Dataset items:
***
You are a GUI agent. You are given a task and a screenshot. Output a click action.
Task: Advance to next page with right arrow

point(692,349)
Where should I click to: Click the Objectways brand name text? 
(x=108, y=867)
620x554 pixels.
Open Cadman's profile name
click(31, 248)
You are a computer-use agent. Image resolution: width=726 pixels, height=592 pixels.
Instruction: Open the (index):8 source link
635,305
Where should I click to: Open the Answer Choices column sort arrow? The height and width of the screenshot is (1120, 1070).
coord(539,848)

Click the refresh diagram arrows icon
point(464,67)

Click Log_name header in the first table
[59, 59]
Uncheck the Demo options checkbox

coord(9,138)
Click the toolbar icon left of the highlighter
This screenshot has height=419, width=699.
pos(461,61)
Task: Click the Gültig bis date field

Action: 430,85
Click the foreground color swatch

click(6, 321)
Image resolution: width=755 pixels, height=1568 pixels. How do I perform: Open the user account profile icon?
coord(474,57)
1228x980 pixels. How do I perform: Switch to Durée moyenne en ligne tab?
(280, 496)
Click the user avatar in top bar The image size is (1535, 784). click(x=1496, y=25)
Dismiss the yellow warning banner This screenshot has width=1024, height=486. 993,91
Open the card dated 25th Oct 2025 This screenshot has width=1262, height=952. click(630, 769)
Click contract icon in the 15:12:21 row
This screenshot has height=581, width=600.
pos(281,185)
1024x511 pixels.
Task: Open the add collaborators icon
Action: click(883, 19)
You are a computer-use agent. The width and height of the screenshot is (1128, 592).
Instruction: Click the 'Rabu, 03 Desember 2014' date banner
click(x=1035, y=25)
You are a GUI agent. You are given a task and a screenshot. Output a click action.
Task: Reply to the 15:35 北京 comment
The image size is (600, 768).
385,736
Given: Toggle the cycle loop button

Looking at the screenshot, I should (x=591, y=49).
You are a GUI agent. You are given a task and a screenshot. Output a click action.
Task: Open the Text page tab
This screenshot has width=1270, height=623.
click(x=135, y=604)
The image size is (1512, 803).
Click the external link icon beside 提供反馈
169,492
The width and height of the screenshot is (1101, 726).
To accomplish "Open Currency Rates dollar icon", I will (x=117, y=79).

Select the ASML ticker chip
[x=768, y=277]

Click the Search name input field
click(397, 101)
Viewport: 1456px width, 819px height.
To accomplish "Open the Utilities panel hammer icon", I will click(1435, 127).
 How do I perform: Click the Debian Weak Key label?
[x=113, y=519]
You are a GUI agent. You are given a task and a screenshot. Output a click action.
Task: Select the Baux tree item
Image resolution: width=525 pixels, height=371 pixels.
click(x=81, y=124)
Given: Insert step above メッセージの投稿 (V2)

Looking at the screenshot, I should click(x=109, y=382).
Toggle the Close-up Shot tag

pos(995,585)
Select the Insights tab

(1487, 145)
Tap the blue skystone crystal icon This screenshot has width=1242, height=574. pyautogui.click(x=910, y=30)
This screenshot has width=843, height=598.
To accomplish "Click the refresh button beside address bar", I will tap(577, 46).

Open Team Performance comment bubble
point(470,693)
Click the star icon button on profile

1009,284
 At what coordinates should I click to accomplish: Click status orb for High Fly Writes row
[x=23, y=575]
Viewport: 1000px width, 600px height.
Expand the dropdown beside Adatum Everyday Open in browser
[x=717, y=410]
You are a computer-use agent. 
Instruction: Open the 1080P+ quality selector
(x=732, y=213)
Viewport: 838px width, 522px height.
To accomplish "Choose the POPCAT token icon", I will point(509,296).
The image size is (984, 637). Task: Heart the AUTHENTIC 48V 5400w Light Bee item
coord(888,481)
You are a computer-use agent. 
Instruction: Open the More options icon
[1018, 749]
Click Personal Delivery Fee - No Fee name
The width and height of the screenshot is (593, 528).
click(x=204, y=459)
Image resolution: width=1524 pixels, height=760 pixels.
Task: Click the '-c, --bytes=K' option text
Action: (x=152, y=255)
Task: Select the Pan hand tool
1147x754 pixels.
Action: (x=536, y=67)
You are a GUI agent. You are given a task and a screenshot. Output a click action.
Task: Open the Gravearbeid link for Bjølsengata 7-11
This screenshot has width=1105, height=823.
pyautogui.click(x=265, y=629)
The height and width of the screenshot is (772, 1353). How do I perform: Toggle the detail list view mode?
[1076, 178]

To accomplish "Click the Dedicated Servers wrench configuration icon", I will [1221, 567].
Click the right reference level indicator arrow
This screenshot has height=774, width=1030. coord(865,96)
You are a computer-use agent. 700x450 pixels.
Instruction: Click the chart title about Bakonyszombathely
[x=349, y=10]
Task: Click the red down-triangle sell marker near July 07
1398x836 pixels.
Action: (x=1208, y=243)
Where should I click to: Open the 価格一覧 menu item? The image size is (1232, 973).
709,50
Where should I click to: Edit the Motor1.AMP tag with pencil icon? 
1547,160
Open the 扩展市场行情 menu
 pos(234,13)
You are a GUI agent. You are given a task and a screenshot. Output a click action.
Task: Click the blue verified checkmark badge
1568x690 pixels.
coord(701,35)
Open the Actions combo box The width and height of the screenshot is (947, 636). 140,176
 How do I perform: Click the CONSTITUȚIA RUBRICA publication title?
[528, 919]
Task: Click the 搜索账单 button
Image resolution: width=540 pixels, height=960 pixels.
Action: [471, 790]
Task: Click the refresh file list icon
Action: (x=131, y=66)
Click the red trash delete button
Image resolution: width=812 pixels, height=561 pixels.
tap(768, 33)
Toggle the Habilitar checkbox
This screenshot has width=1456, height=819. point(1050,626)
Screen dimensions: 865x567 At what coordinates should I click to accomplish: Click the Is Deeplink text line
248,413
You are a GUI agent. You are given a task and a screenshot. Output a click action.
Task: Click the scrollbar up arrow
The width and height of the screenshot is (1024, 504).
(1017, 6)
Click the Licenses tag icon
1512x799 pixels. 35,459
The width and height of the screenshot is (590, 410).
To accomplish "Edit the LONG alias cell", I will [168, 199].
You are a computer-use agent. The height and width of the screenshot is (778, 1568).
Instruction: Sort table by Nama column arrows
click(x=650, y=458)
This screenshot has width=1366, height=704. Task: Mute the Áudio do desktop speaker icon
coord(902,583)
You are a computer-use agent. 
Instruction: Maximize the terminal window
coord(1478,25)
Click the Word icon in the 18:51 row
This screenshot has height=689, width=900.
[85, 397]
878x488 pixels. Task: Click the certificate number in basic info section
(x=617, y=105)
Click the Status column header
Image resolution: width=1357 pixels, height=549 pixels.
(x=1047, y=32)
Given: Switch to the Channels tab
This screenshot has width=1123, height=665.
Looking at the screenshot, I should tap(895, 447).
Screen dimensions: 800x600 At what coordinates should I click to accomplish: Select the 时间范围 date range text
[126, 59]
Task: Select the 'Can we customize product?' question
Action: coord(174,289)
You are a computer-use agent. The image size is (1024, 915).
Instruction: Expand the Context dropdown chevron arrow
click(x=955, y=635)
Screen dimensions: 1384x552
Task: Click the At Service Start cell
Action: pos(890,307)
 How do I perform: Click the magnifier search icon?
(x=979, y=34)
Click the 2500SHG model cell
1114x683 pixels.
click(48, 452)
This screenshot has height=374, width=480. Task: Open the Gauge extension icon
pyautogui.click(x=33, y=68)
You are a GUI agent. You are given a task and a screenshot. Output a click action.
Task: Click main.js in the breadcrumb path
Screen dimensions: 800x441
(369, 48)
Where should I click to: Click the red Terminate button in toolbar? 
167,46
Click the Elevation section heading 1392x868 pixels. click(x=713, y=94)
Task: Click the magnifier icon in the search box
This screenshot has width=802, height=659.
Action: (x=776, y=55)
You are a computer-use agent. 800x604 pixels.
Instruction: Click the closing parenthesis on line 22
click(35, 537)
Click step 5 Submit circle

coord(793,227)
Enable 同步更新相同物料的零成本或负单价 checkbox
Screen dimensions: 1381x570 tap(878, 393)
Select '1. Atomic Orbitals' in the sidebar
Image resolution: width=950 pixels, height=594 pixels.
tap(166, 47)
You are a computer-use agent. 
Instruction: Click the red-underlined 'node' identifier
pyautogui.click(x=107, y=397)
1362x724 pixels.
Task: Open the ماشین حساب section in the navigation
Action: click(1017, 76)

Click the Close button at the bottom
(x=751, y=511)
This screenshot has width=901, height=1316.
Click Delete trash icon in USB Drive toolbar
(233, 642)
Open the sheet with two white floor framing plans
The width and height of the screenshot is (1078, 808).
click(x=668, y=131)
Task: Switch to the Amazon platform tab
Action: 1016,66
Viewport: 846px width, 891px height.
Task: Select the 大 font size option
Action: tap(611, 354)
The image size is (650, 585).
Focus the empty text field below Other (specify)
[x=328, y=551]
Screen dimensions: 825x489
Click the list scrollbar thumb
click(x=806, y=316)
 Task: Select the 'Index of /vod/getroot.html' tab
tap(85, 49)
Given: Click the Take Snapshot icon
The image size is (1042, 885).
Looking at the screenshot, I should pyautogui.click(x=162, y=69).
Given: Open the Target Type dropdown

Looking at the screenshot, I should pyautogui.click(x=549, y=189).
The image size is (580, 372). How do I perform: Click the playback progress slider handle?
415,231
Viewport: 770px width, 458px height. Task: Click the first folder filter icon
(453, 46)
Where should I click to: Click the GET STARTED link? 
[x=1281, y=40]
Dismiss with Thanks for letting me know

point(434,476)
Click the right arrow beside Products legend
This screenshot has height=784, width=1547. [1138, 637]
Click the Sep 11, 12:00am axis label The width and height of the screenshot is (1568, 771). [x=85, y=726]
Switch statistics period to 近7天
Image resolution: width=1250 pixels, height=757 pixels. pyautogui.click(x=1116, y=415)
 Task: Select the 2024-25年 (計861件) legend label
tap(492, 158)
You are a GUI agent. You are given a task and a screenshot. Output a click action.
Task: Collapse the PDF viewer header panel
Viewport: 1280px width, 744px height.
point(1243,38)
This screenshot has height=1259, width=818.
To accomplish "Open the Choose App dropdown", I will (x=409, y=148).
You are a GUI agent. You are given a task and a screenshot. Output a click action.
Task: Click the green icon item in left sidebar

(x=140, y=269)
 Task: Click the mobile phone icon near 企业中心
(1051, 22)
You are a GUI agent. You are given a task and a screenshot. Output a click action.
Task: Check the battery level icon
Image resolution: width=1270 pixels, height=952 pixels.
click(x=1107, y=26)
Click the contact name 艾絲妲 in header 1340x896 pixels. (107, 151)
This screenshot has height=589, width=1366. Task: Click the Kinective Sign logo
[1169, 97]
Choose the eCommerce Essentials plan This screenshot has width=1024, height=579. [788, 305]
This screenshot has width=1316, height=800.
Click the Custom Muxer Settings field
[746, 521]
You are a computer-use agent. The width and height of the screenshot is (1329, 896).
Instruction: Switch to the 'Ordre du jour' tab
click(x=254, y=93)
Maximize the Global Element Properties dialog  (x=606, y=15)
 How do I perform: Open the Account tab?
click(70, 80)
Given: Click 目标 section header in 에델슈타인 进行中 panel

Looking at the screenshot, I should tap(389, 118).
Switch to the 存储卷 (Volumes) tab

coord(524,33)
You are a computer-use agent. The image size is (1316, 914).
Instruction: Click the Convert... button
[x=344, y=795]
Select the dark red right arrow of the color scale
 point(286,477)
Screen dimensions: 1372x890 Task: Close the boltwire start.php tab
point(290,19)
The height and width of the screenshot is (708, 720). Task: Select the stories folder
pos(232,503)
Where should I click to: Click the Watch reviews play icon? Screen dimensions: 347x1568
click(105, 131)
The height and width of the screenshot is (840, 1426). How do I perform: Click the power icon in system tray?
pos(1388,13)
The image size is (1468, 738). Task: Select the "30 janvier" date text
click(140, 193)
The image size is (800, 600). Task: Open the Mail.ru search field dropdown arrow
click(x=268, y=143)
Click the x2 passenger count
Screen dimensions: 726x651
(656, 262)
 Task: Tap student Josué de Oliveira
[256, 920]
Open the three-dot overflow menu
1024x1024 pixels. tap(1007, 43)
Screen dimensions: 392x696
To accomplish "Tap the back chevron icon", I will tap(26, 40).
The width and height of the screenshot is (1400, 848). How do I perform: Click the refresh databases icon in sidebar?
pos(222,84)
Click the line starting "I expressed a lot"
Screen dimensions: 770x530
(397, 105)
***
### Your objective
Please make an exact copy of the lines above from the line with "Click the Status column header" through the line with "You are a computer-use agent. 800x604 pixels.", both ends included.

### Worked solution
Click the Status column header
Image resolution: width=1357 pixels, height=549 pixels.
(x=1047, y=32)
Given: Switch to the Channels tab
This screenshot has width=1123, height=665.
Looking at the screenshot, I should tap(895, 447).
Screen dimensions: 800x600 At what coordinates should I click to accomplish: Select the 时间范围 date range text
[126, 59]
Task: Select the 'Can we customize product?' question
Action: coord(174,289)
You are a computer-use agent. The image size is (1024, 915).
Instruction: Expand the Context dropdown chevron arrow
click(x=955, y=635)
Screen dimensions: 1384x552
Task: Click the At Service Start cell
Action: pos(890,307)
 How do I perform: Click the magnifier search icon?
(x=979, y=34)
Click the 2500SHG model cell
1114x683 pixels.
click(48, 452)
This screenshot has height=374, width=480. Task: Open the Gauge extension icon
pyautogui.click(x=33, y=68)
You are a GUI agent. You are given a task and a screenshot. Output a click action.
Task: Click main.js in the breadcrumb path
Screen dimensions: 800x441
(369, 48)
Where should I click to: Click the red Terminate button in toolbar? 
167,46
Click the Elevation section heading 1392x868 pixels. click(x=713, y=94)
Task: Click the magnifier icon in the search box
This screenshot has width=802, height=659.
Action: (x=776, y=55)
You are a computer-use agent. 800x604 pixels.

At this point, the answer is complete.